结尾决定了整体的印象 - 把峰终定律用在日常生活里
留下来的是结尾而非时长
四天的旅行中,有三天天气晴好、玩得开心。最后一天下起雨,电车延误,疲惫地回到家。几个月后回想这次旅行,不知为何被记成了“一趟辛苦的旅行”。
就实际的时间分配而言,愉快的时间压倒性地更长。可在记忆之中,最后那几个小时决定了整体的色调。

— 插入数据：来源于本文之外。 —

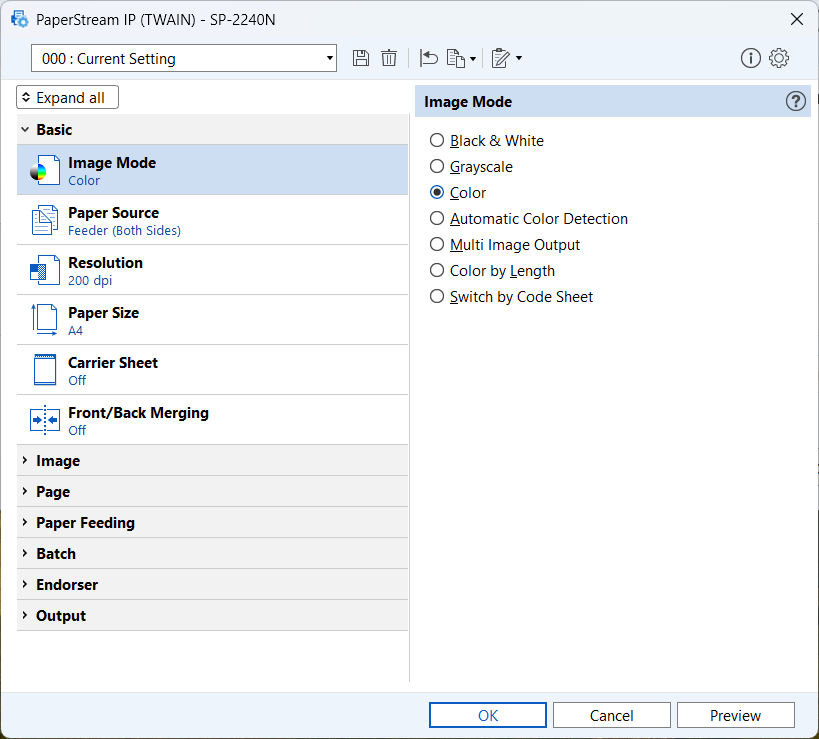The image size is (819, 739).
Task: Select Automatic Color Detection option
Action: coord(437,218)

这种偏差来自一个性质:记忆并不把体验取平均后保存。结尾与最强烈的那一刻决定了对整体的评价,这一现象被称为峰终定律,而这一性质,一旦知道就能拿来用。
体验中的自己与回忆中的自己
此处要区分的是两种立场。
一种是正在体验此刻的立场。愉快与不适都会按时间的长度累积起来。三天的晴天,就是三天份的愉快。
另一种是事后回忆的立场。这一方并不处理时间的长度,而是以印象强烈的部分与结尾的部分为材料,构造出对整体的评价。
这两种立场对同一件事会给出不同的评价。长久延续的平静时光,在体验的立场上价值很高,在回忆的立场上却几乎不留痕迹。
而我们用作选择材料的,大多是后者。决定下次去哪里旅行时,会参照上次旅行的记忆。若记忆偏向结尾,选择也就跟着偏。
旅行的最后一天怎么安排
把这一性质考虑进来,行程的编排方式便会改变。
制定行程时,多数人把主要安排集中在前半。趁体力还足做大项的观光,后半则是消耗掉。但从记忆的角度看,这种分配是吃亏的。
反过来安排,印象便会改变。在最后一天放一件即便短暂也令人舒心的安排:去一直想去的店吃饭、在安静的地方待一会儿、留出余裕地移动。仅仅是“不把最后一天当作凑数”这一个决定,之后的记忆就会不同。
返程的设计也有影响。若回去的路程漫长而疲惫,那份疲惫便成了最后的记忆。多花一点费用让归途轻松些,若看作对记忆的投资,是说得通的。
不过,不能牺牲体验的立场。为了让记忆变好而在旅途中忍着,顺序就颠倒了。在保住长时间段的质量的同时,于收尾处稍加照顾,才是现实的形态。
面谈与会议的收尾方式
同样的性质在人与人相处的场合也起作用。
一小时的面谈,中段有严厉的指出、最后以积极的话收尾,与最后以指出结束——即便内容的总量相同,对方带走的印象也大不相同。
这不是操弄的问题,而是为了让想传达的内容真正传达到所做的照顾。若在最后以否定的内容结束,只有那一部分留下来,其余内容便送不到。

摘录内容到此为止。